─── Raw records ───
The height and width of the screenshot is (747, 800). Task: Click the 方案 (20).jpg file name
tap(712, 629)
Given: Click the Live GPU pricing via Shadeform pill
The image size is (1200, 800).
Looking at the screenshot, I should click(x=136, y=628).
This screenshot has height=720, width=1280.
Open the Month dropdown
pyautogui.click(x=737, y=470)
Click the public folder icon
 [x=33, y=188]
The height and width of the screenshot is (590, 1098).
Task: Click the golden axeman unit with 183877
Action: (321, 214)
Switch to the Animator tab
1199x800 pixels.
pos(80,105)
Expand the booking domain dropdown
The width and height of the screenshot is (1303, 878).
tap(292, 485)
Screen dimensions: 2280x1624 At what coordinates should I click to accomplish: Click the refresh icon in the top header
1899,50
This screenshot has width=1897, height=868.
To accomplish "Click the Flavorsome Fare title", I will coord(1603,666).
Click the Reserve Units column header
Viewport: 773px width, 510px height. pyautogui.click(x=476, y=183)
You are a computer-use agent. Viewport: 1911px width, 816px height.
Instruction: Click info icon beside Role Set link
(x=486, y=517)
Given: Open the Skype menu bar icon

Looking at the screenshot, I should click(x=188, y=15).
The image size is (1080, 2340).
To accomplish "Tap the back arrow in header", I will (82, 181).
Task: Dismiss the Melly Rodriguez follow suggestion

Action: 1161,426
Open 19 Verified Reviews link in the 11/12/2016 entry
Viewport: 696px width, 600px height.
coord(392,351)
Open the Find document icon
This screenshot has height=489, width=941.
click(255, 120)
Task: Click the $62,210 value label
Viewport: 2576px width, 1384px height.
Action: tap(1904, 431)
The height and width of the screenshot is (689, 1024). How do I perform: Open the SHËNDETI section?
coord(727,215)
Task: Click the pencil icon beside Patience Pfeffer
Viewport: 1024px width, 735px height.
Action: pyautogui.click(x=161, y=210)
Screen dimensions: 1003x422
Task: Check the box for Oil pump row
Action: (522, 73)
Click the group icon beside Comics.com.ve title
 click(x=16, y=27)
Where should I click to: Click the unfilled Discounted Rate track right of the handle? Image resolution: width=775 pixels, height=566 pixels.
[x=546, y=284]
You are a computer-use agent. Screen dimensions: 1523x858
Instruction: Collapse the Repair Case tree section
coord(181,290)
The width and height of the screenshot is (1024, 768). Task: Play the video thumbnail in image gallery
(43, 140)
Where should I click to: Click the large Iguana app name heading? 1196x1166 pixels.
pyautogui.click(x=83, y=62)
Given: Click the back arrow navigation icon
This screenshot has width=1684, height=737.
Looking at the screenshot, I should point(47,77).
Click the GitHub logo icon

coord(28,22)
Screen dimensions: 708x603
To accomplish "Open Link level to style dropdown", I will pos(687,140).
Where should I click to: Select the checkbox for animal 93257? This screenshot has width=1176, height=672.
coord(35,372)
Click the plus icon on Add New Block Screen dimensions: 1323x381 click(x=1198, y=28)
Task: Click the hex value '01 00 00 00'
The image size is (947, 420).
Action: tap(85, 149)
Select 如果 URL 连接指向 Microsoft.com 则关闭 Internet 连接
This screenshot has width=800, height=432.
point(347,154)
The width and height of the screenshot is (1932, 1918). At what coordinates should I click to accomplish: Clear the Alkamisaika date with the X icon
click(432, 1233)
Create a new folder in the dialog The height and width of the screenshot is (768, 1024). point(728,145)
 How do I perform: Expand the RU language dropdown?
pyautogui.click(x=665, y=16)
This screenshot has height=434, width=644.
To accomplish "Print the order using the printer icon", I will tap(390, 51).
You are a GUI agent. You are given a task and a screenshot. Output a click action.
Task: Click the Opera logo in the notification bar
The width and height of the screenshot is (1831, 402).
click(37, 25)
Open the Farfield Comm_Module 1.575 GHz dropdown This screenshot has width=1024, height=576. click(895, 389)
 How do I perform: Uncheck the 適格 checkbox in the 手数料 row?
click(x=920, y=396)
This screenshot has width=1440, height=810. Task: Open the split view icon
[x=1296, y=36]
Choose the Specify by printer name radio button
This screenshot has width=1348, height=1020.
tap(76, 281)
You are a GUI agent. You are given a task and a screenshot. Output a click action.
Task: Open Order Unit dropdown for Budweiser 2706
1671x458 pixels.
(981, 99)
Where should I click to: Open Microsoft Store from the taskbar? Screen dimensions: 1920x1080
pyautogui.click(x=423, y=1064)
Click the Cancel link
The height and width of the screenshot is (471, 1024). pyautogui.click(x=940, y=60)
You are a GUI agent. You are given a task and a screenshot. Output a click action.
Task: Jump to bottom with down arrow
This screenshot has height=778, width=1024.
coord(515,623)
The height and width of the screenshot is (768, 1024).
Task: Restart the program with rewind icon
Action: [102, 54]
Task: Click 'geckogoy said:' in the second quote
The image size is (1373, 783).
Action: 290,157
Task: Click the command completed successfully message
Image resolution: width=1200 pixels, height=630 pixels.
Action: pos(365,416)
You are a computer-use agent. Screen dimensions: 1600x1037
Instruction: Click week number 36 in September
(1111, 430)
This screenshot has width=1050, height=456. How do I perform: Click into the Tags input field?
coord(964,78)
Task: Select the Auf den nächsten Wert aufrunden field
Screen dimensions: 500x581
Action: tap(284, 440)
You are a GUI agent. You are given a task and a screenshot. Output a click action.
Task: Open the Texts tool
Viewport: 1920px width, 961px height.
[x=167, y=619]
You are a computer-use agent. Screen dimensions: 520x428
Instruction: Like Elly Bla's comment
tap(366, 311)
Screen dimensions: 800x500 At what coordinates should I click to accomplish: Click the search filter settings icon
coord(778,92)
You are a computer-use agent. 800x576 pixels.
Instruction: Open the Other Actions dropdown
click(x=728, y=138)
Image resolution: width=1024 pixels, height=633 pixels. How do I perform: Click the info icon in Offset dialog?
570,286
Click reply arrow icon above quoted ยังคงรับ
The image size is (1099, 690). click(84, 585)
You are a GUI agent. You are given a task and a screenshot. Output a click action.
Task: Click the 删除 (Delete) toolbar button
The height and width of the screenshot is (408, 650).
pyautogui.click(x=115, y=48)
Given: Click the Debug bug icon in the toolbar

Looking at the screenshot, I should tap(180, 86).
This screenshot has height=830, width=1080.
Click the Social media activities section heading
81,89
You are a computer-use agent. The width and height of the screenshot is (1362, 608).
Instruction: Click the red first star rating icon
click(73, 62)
───
Set exercise: Pull out each line above that contains the string "checkbox", copying every one in full.

Correct output:
Where should I click to: Select the checkbox for animal 93257? This screenshot has width=1176, height=672.
 How do I perform: Uncheck the 適格 checkbox in the 手数料 row?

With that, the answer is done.